Lakrinews.com : Apa yg membuatmu mau belajar/mendalami musik secara serius?
Calvin Abdiel : Sebenarnya nilai akademis saya di sekolah sangat baik dan saya sangat menyukai matematika. Saya bahkan sudah lulus Kumon di kelas 4 SD. Dengan background keluarga yang kebanyakan engineer, pada mulanya saya maupun orang tua tidak berpikir musik sebagai pilihan karir. Tetapi berberapa hal yang terjadi dalam hidup saya, mengubah pemikiran tersebut.
Yang pertama, saya diterima di sekolah Conservatorium High School yang seleksinya sangat ketat.
Yang kedua, saat saya berumur 13 tahun, saya menjadi pianis di satu acara besar dan secara mendadak, saya harus mengiringi 2 penyanyi seriosa professional. Saat itu saya dapat mengiringi mereka dengan baik walaupun waktu yang diberikan untuk mempelajari lagu itu sangat terbatas. Peristiwa ini dilihat oleh Pendeta Stephen Tong (pendiri Aula Simfonia Jakarta), dan beliaulah yang memberikan konfirmasi kepada orang tua saya bahwa saya memiliki bakat di dalam musik dan supaya mereka mendukung bila saya memilih musik sebagai pilihan karir.
Yang ketiga, pada usia 16 tahun, saya mengikuti kompetisi “Steps to Mastery” di St Petersburg, Russia dan mendapat juara ke-2. Pada saat final, saya harus bermain dengan ‘State Capella Orchestra of St Petersburg’. Kemudian, pada tahun yang sama, saya juga memenangkan juara ke-2 di ‘Lev Vlassenko Piano Competition’ di Brisbane, dimana pada saat final memainkan Piano Concerto No. 1 karya Peter I. Tchaikovsky bersama Queensland Symphony Orchestra. Dua kejadian ini mendorong saya untuk melihat lebih serius potensi dan kesempatan yang Tuhan berikan untuk saya kembangkan di bidang musik.
Lakrinews.com : Saat Ananda Sukarlan Award, biasanya peserta hanya memainkan 1 atau maximal 2 Rapsodia Nusantara, anda memainkan 3 nomor! Dan lagi 3 nomor itu termasuk yang sulit. Kenapa?
Calvin Abdiel : Saya mengenal Rapsodia Nusantara dari seorang teman, namanya Joshua, yang rajin membawakan saya buku koleksi Rapsodia Nusantara setiap kali ia balik ke Sydney, yang kemudian membuat saya tertarik untuk memainkannya. Saya suka bagaimana Rapsodia Nusantara mempopulerkan berbagai lagu daerah Indonesia, yang kemudian digubah menjadi lagu klasik yang bisa dipentaskan di recital piano.

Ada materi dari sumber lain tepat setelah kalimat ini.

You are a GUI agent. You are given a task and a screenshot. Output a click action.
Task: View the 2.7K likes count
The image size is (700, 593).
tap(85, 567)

Itu sebabnya sewaktu mengikuti kompetisi ini, saya langsung memilih lagu dari koleksi Rapsodia Nusantara meskipun Ananda Sukarlan juga memiliki karya-karya piano lain di luar ini. Pada saat kompetisi, saya memainkan satu lagu dari Aceh (Rapsodia no.6), satu lagu dari Papua (Rapsodia no. 7) dan satu lagu dari Maluku (Rapsodia No. 4).
Saya suka Rapsodia No. 4 dan 7, tetapi ternyata setelah memainkannya saya sadar bahwa kedua lagu ini cukup sulit. Tetapi itu tidak menghalangi saya untuk mempelajarinya, karena saya ingin mendengarkan keindahan lagu-lagu ini ketika dimainkan.
Lakrinews.com : Apa rencana ke depan yang bisa dibocorkan nih?
Calvin Abdiel : Saya lolos audisi mengikuti Sydney International Piano Competition dan rencananya akan berlangsung tahun 2021 ini. Kompetisi ini sangat berat buat saya, tolong doakan supaya saya bisa memberikan yang terbaik. Saya juga punya cita-cita, kalau bisa, dapat melanjuntukan studi Masters ke Eropa.